My car (140 bhp and 120 mph, so not particularly slow even by no stretch of imagination a sports orientated vehicle) does 55 mpg. My bike does 49 mpg.

Car costs 200 for a 12K service. Bike costs 450 - and needs a 200 intermediate service at 6K.

Car costs 500 per 30K miles for tyres, bike costs around 750 per 30K miles.

Road tax and insurance are about the same. Bike needs riding gear, car doesn't.

Car is warm/cool, dry, comfortable and has a decent stereo. Bike is fast through traffic.

Bike is middleweight Street Triple R - an ideal commuter. ER-6 was a bit cheaper to run. Bigger bikes are not. Car is a turbo diesel,

On the other hand a small bike can be very cheap to run and some cars, particularly in the States, need a fuel tanker to follow them.

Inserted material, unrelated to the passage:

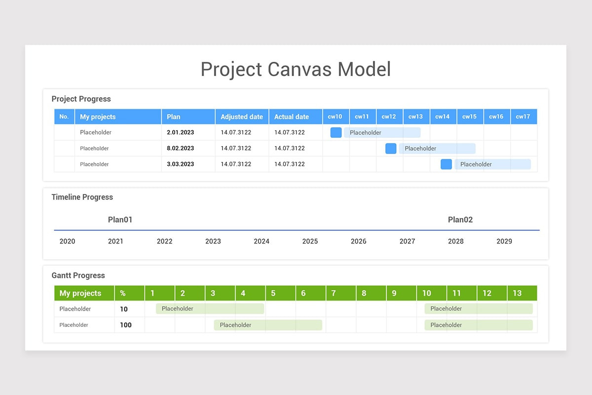Click the Gantt Progress section title
The width and height of the screenshot is (592, 395).
(78, 276)
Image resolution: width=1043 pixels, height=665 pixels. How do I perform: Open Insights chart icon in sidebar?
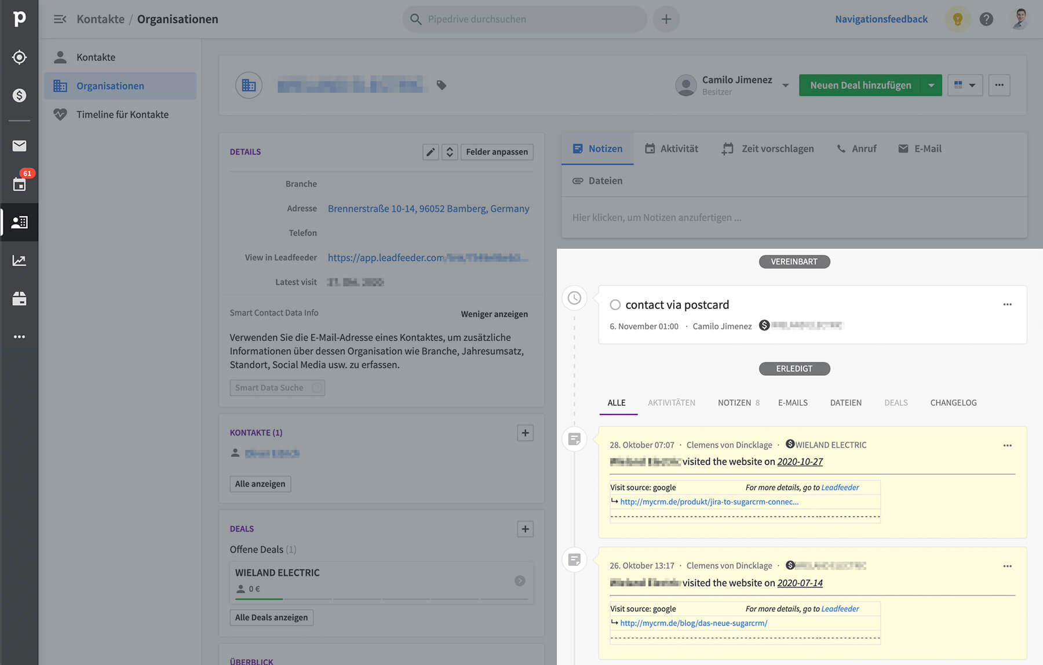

All that apart, why don't we go back to tubed cross-ply tyres, drum brakes, manual ignition advance and acetylene lights. Some of you seem to want to pick and choose what safety aids suit you (high grip tyres and slipper clutches for example) but despise other safety aids. That is not a logical position to take.

The best safety aid is also the best performance aid. It's your brain, and I'd like to see some of you making more use of it. Some of you talk as though you have the skill set of a moto-GP professional. You don't, or that's what you'd be doing for a living. Accept that your skills are limited and you'll live longer. Learn how to use the safety aids and add them to your riding and you'll live longer still - and might even be faster in a wider range of adverse conditions.

Rob

Last edited by williamr; 11-29-2012 at 04:23 AM.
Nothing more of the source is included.